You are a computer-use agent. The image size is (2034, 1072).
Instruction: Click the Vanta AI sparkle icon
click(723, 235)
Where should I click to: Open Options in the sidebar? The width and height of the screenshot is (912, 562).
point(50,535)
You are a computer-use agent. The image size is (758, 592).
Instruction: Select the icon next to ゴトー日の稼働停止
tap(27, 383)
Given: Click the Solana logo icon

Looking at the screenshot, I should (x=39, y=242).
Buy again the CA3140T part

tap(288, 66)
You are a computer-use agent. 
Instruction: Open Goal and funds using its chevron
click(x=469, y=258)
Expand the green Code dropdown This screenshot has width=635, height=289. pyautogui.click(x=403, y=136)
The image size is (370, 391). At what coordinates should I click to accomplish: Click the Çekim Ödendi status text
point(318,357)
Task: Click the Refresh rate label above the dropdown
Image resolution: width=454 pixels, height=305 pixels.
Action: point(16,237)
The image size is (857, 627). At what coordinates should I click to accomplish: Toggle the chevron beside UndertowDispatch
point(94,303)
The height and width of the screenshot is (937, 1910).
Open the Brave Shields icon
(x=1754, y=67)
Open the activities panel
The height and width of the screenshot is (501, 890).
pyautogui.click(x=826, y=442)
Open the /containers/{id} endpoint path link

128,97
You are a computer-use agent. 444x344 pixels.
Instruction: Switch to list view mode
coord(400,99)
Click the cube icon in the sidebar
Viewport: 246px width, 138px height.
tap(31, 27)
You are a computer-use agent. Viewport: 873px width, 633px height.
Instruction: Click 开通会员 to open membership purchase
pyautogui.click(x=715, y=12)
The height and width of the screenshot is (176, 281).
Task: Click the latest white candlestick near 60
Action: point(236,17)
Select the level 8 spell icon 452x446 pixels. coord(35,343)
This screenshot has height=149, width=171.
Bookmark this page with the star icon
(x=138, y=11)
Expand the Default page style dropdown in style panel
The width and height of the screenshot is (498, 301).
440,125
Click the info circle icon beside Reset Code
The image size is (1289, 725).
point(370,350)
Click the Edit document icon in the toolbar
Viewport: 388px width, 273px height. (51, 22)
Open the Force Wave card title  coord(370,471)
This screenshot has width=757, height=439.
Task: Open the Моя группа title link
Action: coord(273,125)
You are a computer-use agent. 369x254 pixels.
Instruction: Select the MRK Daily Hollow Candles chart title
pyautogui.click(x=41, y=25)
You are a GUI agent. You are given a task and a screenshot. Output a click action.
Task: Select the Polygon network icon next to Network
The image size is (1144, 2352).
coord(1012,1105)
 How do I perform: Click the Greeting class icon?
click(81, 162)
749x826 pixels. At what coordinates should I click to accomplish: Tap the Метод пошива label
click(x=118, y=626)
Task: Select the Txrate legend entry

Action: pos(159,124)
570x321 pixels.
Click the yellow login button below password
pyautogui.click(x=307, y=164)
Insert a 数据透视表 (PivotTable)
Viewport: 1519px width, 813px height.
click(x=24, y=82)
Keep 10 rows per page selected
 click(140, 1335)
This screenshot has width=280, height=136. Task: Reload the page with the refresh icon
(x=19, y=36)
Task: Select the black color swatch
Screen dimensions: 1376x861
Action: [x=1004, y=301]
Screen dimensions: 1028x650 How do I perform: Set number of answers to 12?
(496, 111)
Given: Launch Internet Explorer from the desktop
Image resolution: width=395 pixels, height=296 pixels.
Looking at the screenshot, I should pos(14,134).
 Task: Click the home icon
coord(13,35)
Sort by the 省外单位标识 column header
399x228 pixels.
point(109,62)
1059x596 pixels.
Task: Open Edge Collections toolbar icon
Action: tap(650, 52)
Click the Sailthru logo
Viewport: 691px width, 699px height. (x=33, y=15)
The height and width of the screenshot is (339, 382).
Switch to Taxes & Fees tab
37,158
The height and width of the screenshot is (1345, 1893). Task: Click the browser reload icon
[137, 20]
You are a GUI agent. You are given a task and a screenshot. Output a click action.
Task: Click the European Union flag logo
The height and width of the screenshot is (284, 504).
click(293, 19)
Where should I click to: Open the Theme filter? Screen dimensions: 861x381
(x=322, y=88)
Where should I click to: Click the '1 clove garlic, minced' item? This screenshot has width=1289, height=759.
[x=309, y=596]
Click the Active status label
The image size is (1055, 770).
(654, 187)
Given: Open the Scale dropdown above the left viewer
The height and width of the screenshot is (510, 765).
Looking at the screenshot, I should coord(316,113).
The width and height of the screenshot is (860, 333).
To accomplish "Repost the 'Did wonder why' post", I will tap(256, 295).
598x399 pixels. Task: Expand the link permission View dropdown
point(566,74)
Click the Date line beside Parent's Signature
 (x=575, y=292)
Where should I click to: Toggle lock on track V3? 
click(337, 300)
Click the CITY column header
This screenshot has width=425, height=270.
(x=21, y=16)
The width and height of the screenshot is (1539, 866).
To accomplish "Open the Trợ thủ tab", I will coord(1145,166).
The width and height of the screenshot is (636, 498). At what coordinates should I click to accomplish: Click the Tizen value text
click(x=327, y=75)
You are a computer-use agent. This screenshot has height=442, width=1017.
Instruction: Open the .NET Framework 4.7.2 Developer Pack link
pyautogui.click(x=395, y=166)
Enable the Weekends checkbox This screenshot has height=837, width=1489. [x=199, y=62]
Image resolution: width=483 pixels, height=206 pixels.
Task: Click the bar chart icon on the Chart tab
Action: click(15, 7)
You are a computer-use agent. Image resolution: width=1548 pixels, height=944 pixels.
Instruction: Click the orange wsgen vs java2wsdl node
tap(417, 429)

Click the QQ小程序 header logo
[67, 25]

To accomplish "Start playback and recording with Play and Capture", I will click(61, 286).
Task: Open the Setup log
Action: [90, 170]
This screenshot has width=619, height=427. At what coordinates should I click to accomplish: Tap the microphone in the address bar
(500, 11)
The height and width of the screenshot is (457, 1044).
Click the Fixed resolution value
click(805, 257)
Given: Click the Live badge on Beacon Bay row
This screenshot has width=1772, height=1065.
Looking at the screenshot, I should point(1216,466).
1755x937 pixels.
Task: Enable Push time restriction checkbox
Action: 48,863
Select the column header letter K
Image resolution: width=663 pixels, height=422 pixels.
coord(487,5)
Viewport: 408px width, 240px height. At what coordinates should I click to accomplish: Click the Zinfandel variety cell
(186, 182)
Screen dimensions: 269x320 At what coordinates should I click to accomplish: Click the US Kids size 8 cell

+++

### The task
Rewrite all the items above, changing "computer-use agent" to "screen assistant" everywhere it occurs and leaving every other word as it is.

### Written answer
You are a screen assistant. The image size is (2034, 1072).
Instruction: Click the Vanta AI sparkle icon
click(723, 235)
Where should I click to: Open Options in the sidebar? The width and height of the screenshot is (912, 562).
point(50,535)
You are a screen assistant. The image size is (758, 592).
Instruction: Select the icon next to ゴトー日の稼働停止
tap(27, 383)
Given: Click the Solana logo icon

Looking at the screenshot, I should (x=39, y=242).
Buy again the CA3140T part

tap(288, 66)
You are a screen assistant. 
Instruction: Open Goal and funds using its chevron
click(x=469, y=258)
Expand the green Code dropdown This screenshot has width=635, height=289. pyautogui.click(x=403, y=136)
The image size is (370, 391). At what coordinates should I click to accomplish: Click the Çekim Ödendi status text
point(318,357)
Task: Click the Refresh rate label above the dropdown
Image resolution: width=454 pixels, height=305 pixels.
Action: point(16,237)
The image size is (857, 627). At what coordinates should I click to accomplish: Toggle the chevron beside UndertowDispatch
point(94,303)
The height and width of the screenshot is (937, 1910).
Open the Brave Shields icon
(x=1754, y=67)
Open the activities panel
The height and width of the screenshot is (501, 890).
pyautogui.click(x=826, y=442)
Open the /containers/{id} endpoint path link

128,97
You are a screen assistant. 444x344 pixels.
Instruction: Switch to list view mode
coord(400,99)
Click the cube icon in the sidebar
Viewport: 246px width, 138px height.
tap(31, 27)
You are a screen assistant. Viewport: 873px width, 633px height.
Instruction: Click 开通会员 to open membership purchase
pyautogui.click(x=715, y=12)
The height and width of the screenshot is (176, 281).
Task: Click the latest white candlestick near 60
Action: point(236,17)
Select the level 8 spell icon 452x446 pixels. coord(35,343)
This screenshot has height=149, width=171.
Bookmark this page with the star icon
(x=138, y=11)
Expand the Default page style dropdown in style panel
The width and height of the screenshot is (498, 301).
440,125
Click the info circle icon beside Reset Code
The image size is (1289, 725).
point(370,350)
Click the Edit document icon in the toolbar
Viewport: 388px width, 273px height. (51, 22)
Open the Force Wave card title  coord(370,471)
This screenshot has width=757, height=439.
Task: Open the Моя группа title link
Action: coord(273,125)
You are a screen assistant. 369x254 pixels.
Instruction: Select the MRK Daily Hollow Candles chart title
pyautogui.click(x=41, y=25)
You are a GUI agent. You are given a task and a screenshot. Output a click action.
Task: Select the Polygon network icon next to Network
The image size is (1144, 2352).
coord(1012,1105)
 How do I perform: Click the Greeting class icon?
click(81, 162)
749x826 pixels. At what coordinates should I click to accomplish: Tap the Метод пошива label
click(x=118, y=626)
Task: Select the Txrate legend entry

Action: pos(159,124)
570x321 pixels.
Click the yellow login button below password
pyautogui.click(x=307, y=164)
Insert a 数据透视表 (PivotTable)
Viewport: 1519px width, 813px height.
click(x=24, y=82)
Keep 10 rows per page selected
 click(140, 1335)
This screenshot has width=280, height=136. Task: Reload the page with the refresh icon
(x=19, y=36)
Task: Select the black color swatch
Screen dimensions: 1376x861
Action: [x=1004, y=301]
Screen dimensions: 1028x650 How do I perform: Set number of answers to 12?
(496, 111)
Given: Launch Internet Explorer from the desktop
Image resolution: width=395 pixels, height=296 pixels.
Looking at the screenshot, I should pos(14,134).
 Task: Click the home icon
coord(13,35)
Sort by the 省外单位标识 column header
399x228 pixels.
point(109,62)
1059x596 pixels.
Task: Open Edge Collections toolbar icon
Action: tap(650, 52)
Click the Sailthru logo
Viewport: 691px width, 699px height. (x=33, y=15)
The height and width of the screenshot is (339, 382).
Switch to Taxes & Fees tab
37,158
The height and width of the screenshot is (1345, 1893). Task: Click the browser reload icon
[137, 20]
You are a GUI agent. You are given a task and a screenshot. Output a click action.
Task: Click the European Union flag logo
The height and width of the screenshot is (284, 504).
click(293, 19)
Where should I click to: Open the Theme filter? Screen dimensions: 861x381
(x=322, y=88)
Where should I click to: Click the '1 clove garlic, minced' item? This screenshot has width=1289, height=759.
[x=309, y=596]
Click the Active status label
The image size is (1055, 770).
(654, 187)
Given: Open the Scale dropdown above the left viewer
The height and width of the screenshot is (510, 765).
Looking at the screenshot, I should coord(316,113).
The width and height of the screenshot is (860, 333).
To accomplish "Repost the 'Did wonder why' post", I will tap(256, 295).
598x399 pixels. Task: Expand the link permission View dropdown
point(566,74)
Click the Date line beside Parent's Signature
 (x=575, y=292)
Where should I click to: Toggle lock on track V3? 
click(337, 300)
Click the CITY column header
This screenshot has width=425, height=270.
(x=21, y=16)
The width and height of the screenshot is (1539, 866).
To accomplish "Open the Trợ thủ tab", I will coord(1145,166).
The width and height of the screenshot is (636, 498). At what coordinates should I click to accomplish: Click the Tizen value text
click(x=327, y=75)
You are a screen assistant. This screenshot has height=442, width=1017.
Instruction: Open the .NET Framework 4.7.2 Developer Pack link
pyautogui.click(x=395, y=166)
Enable the Weekends checkbox This screenshot has height=837, width=1489. [x=199, y=62]
Image resolution: width=483 pixels, height=206 pixels.
Task: Click the bar chart icon on the Chart tab
Action: click(15, 7)
You are a screen assistant. Image resolution: width=1548 pixels, height=944 pixels.
Instruction: Click the orange wsgen vs java2wsdl node
tap(417, 429)

Click the QQ小程序 header logo
[67, 25]

To accomplish "Start playback and recording with Play and Capture", I will click(61, 286).
Task: Open the Setup log
Action: [90, 170]
This screenshot has width=619, height=427. At what coordinates should I click to accomplish: Tap the microphone in the address bar
(500, 11)
The height and width of the screenshot is (457, 1044).
Click the Fixed resolution value
click(805, 257)
Given: Click the Live badge on Beacon Bay row
This screenshot has width=1772, height=1065.
Looking at the screenshot, I should point(1216,466).
1755x937 pixels.
Task: Enable Push time restriction checkbox
Action: 48,863
Select the column header letter K
Image resolution: width=663 pixels, height=422 pixels.
coord(487,5)
Viewport: 408px width, 240px height. At what coordinates should I click to accomplish: Click the Zinfandel variety cell
(186, 182)
Screen dimensions: 269x320 At what coordinates should I click to accomplish: Click the US Kids size 8 cell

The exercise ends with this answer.